Mise en place de l'authentification renforcée et enquête judiciaire après la cyberattaque
Les réactions se sont enchaînées Place Beauvau. L'authentification à deux facteurs a été déployée en urgence pour l'ensemble des agents, les accès aux systèmes d'information verrouillés, et les bonnes pratiques numériques martelées auprès de tous les personnels. Une enquête judiciaire a été lancée par l'Office anti-cybercriminalité, avec signalements en bonne et due forme à la procureure de Paris et à la CNIL.

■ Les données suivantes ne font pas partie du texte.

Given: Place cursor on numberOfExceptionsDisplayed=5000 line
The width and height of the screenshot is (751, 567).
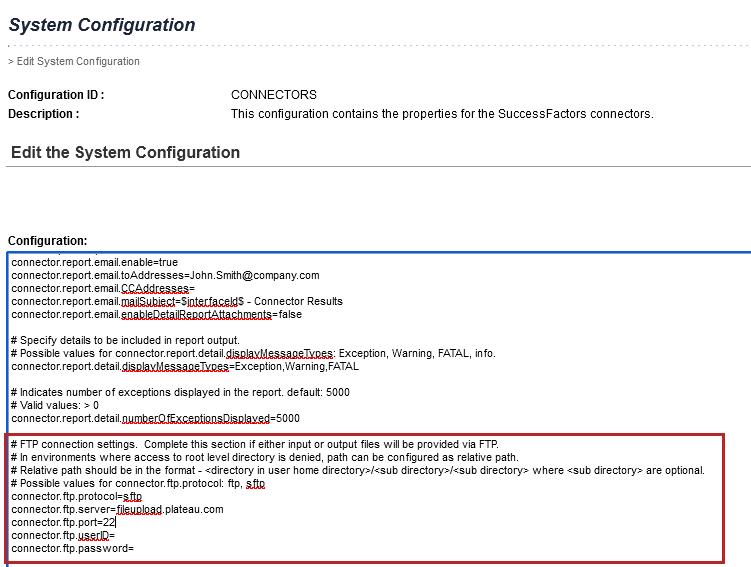Looking at the screenshot, I should 155,418.
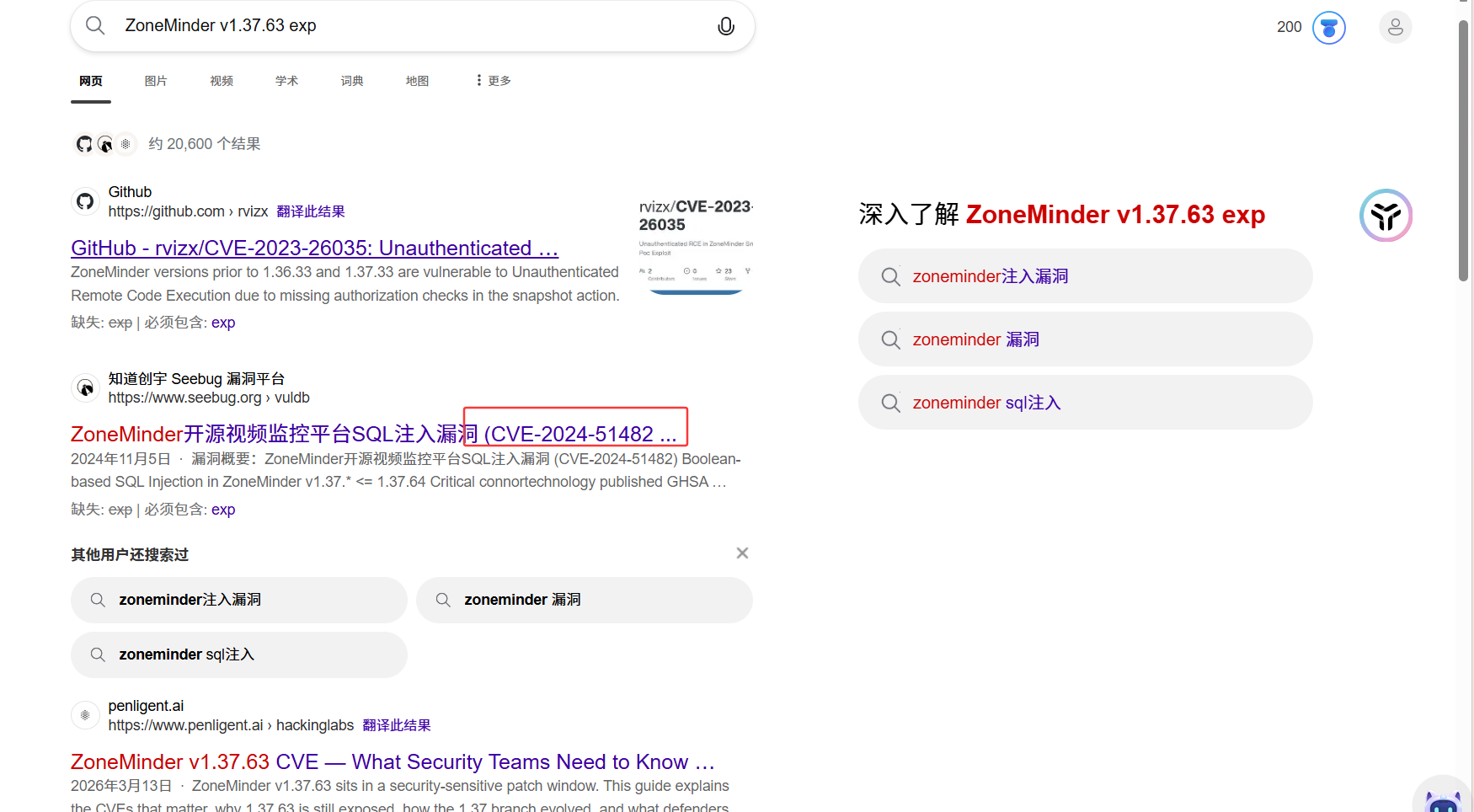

Selon le ministère, comme le relaie ZDnet, les investigations révèlent « une intrusion sur des boîtes de messagerie professionnelle, contenant des éléments d'identification, dont la récupération a rendu possible l'accès à des applicatifs métiers ». Ces applications internes sont effectivement un sésame inquiétant vers des systèmes potentiellement plus stratégiques. La brèche, si elle est exploitée, pourrait s'avérer bien plus profonde que prévu.
Mais de nombreuses zones d'ombre subsistent à quelques heures de l'échéance. Le ministère reste silencieux sur un accès éventuel au TAJ ou au FPR, pourtant clamé haut et fort par les pirates. Et pendant que le chronomètre égraine les heures restantes, l'interrogation persiste : l'État va-t-il céder à la négociation avec des cybercriminels, ou parier sur l'absence de preuves en risquant une divulgation massive ? La France devrait être fixée très bientôt.
Clément Domingo, aka SaxX, n'est lui pas très optimiste. « On s'apprête à avoir un "sans précédent" en France. Espérons que cela n'arrive point… » Espérons que cela n'arrive pas, effectivement.